_What needs to be done_:
The records that follow are to be given again exactly, with their pictures omitted.

_Excerpted data_:

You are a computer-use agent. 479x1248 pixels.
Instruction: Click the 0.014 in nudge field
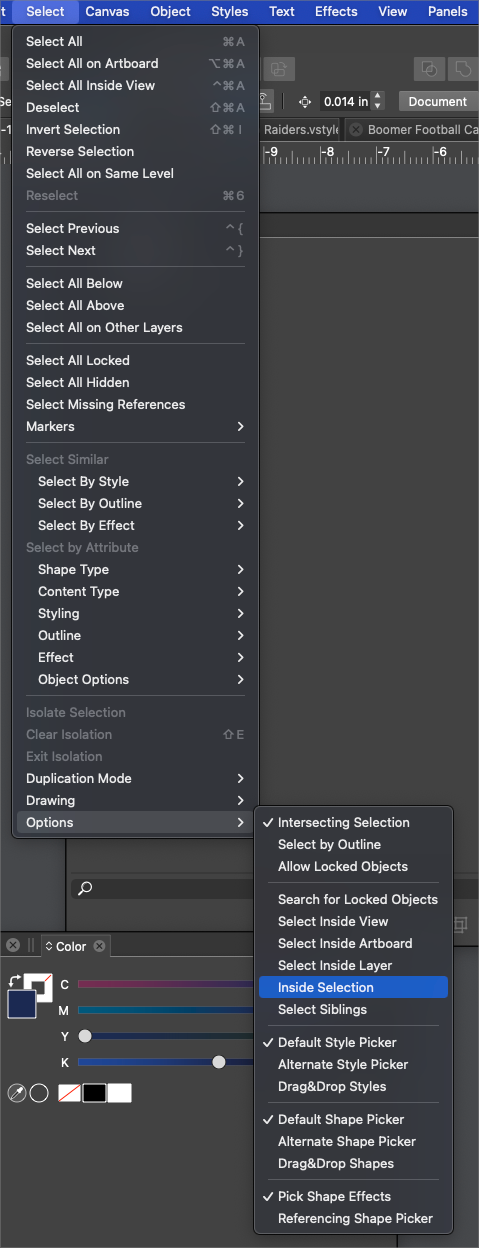(x=345, y=101)
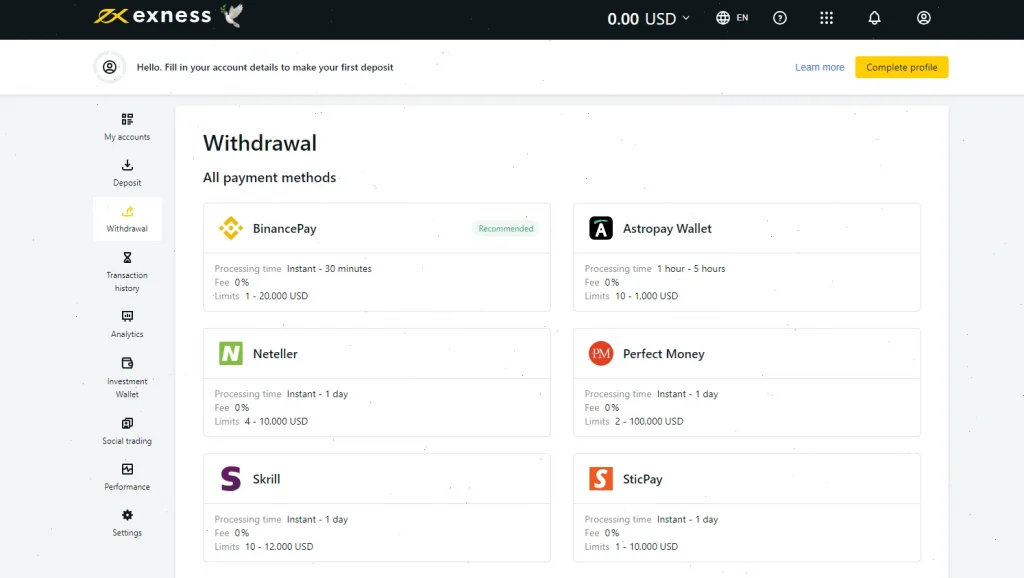
Task: Open Performance in the sidebar
Action: tap(127, 476)
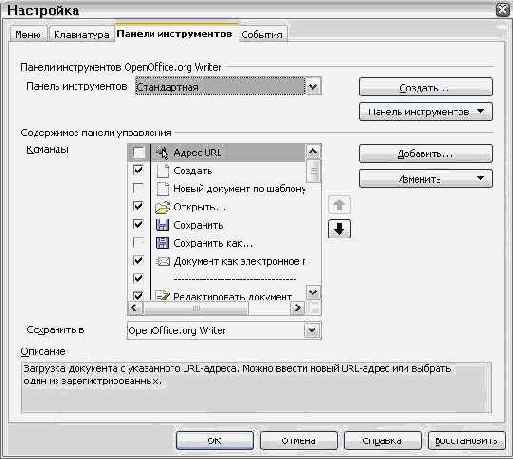Open the Изменить dropdown button
The height and width of the screenshot is (459, 513).
(x=426, y=179)
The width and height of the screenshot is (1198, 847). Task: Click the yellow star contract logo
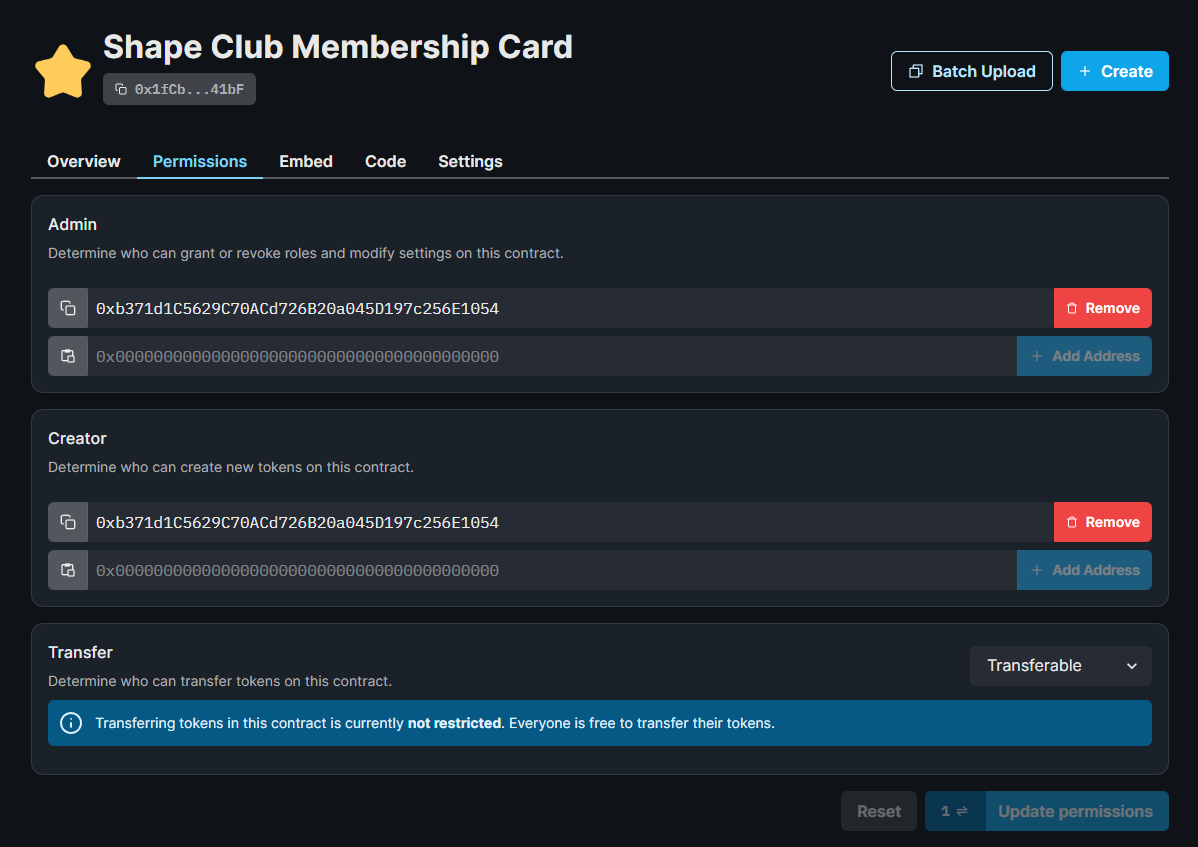click(63, 72)
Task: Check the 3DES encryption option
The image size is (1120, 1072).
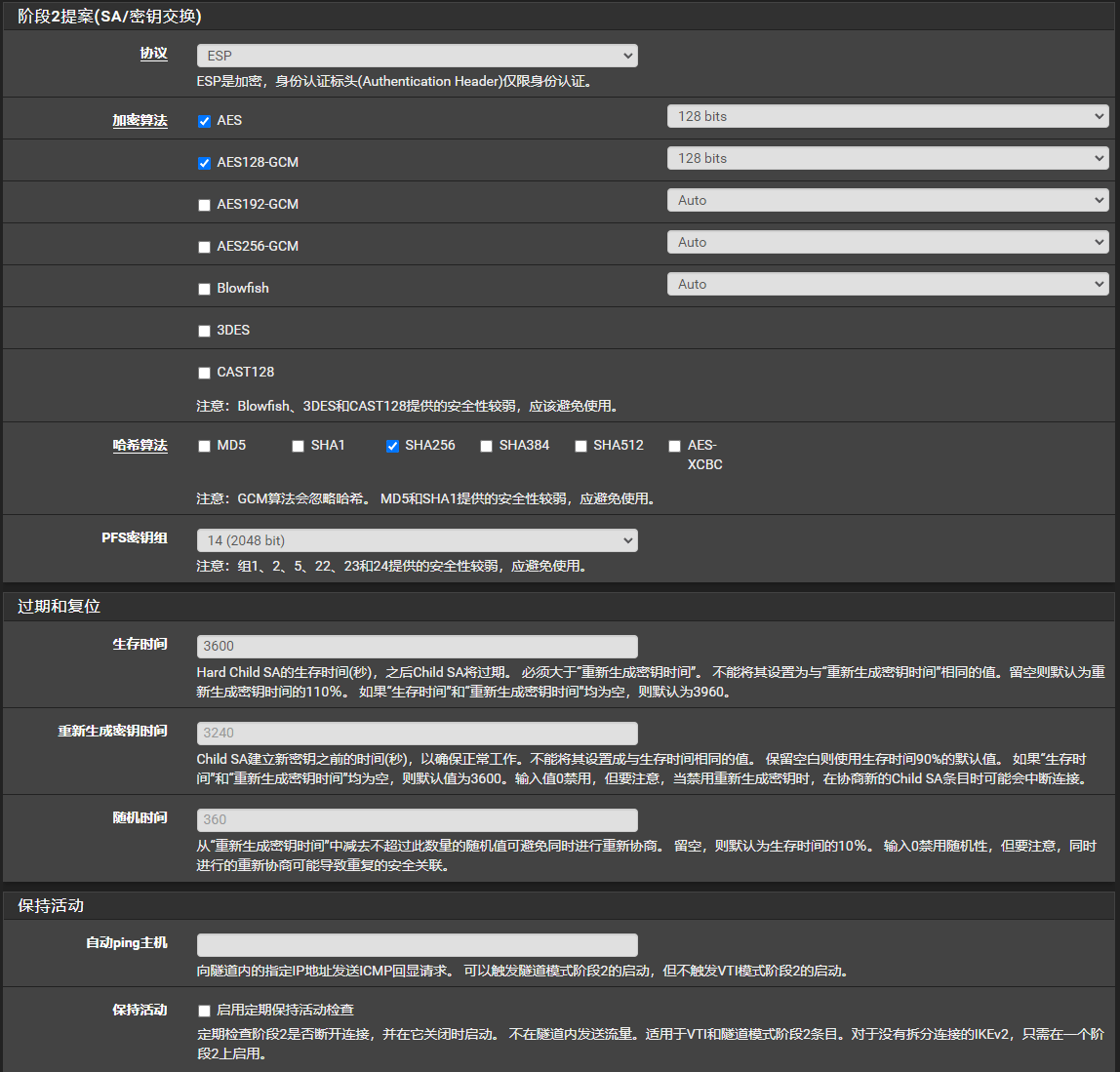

_Answer box_:
You are a computer-use agent. 479x1248 pixels.
Instruction: Click the 0.014 in nudge field
(x=345, y=101)
Task: Open Performance in the sidebar
Action: tap(127, 476)
Open the Изменить dropdown button
The height and width of the screenshot is (459, 513).
(x=426, y=179)
The width and height of the screenshot is (1198, 847). Task: Click the yellow star contract logo
click(63, 72)
Task: Check the 3DES encryption option
The image size is (1120, 1072).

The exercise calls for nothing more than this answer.